The split between the mainstream and the Jerusalem Faction is five years old and appears to be both intractable and irrevocable.
According to Menny Geira Schwartz, editor in chief of the B’Hadrei Haredim news site, children who have been educated in schools associated with the Jerusalem Faction face difficulties being accepted into yeshivot of the mainstream ultra-Orthodox community.
If a yeshiva student has not reported to the IDF to obtain his military service exemption, then he will be unwelcome in a mainstream yeshiva, and marrying between the two groups is also becoming rarer.
And, says Schwartz, the Jerusalem Faction is becoming more radical not only regarding enlistment but on other issues as well, opposing higher education studies, entering the workforce, and openness regarding the place of women in society.
But many within the haredi mainstream claim that the initial split by Auerbach and his coterie was not motivated by ideology, not even over the issue of enlistment, but rather by a desire to preserve their control over the haredi community which they had enjoyed while Elyashiv was still the leader.

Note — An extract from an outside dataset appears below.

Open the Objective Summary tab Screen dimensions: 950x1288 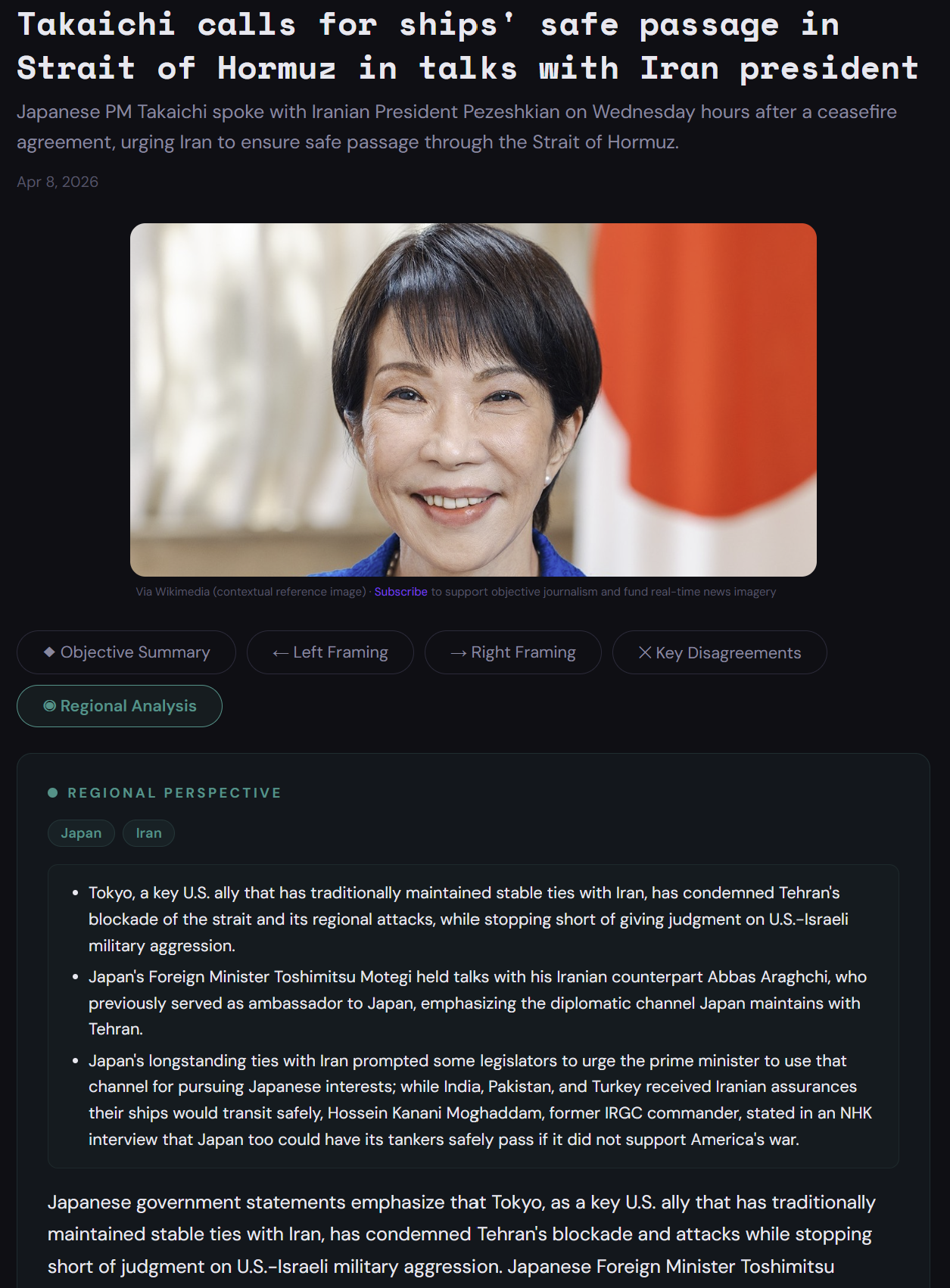(x=126, y=652)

Benny Rabinowitz, a prominent haredi journalist with ties to Degel Hatorah, points out that despite the Jerusalem Faction’s claims, no haredi yeshiva students are being drafted into the army against their will.
Instead, he describes the breakaway group as having conducted “a rebellion against the leadership of the haredi world,” and accuses them of seeking to increase hatred of the haredi community in general so as to push the community into its own more radical arms.
Further deepening the division is the fact that the Jerusalem Faction has established its own political party, Bnei Torah, which won city council seats in the haredi strongholds of Jerusalem, Bnei Brak and Modi’in Illit.
Assisted by its newspaper mouthpiece Hapeles, this new political party has naturally entrenched the communal divide and given a level of political power to the renegade faction that will make it harder to relinquish.
With the increasing severity of the Jerusalem Faction protests and its growing radicalization, adopting tactics previously witnessed only by extreme anti-Zionist elements like the Eda Haredit, the leading rabbis of the mainstream community are becoming more publicly critical of the breakaway group.
This week, Rabbi Chaim Kanievsky, perhaps the second-most influential haredi rabbi after Shteinman, issued an unprecedented public statement describing the Jerusalem Faction as “empty and reckless” and “like a flock without a shepherd.”
A separate letter issued by several other leading rabbis described the Jerusalem Faction protests as “a public desecration of God’s name,” one of the most serious violations of religious wrongdoing that one can invoke.
Is this then a historic split in the haredi community heralding the end of unity among its ranks? On the one hand, it would certainly appear that the era of haredi political consensus that began in the mid-1980s with Degel Hatorah founder Rabbi Menachem Eliezer Shach is indeed gone.
Shteinman’s authority has been challenged and damaged by Auerbach and the Jerusalem Faction, in a way which never happened with his predecessors.
It seems likely that his successor, who will most probably be Rabbi Gershon Edelstein, dean of the prestigious Ponevezh Yeshiva in Bnei Brak, will have even greater trouble establishing himself as the undisputed “leader of the generation.”
On the other hand, as Rabinowitz points out, the Jerusalem Faction remains relatively small and its radicalism and violent protests are alienating large parts of the haredi public who are worried that the name of their community is being dragged through the mud.
Degel Hatorah’s institutions, educational, societal and political, remain strong and will continue to prosper and grow, and therefore the ramifications of the split with the Jerusalem Faction will likely not be especially significant, particularly in the short and medium term.
The split between the two sides for now seem permanent and irreversible, with the Jerusalem Faction moving further and further toward a radicalism and rejectionism not typical of mainstream haredim.
With the ranks of the haredi extremists boosted, it would appear that the country should expect a concomitant boost in the kind of protests and disturbances it has witnessed over the last few days.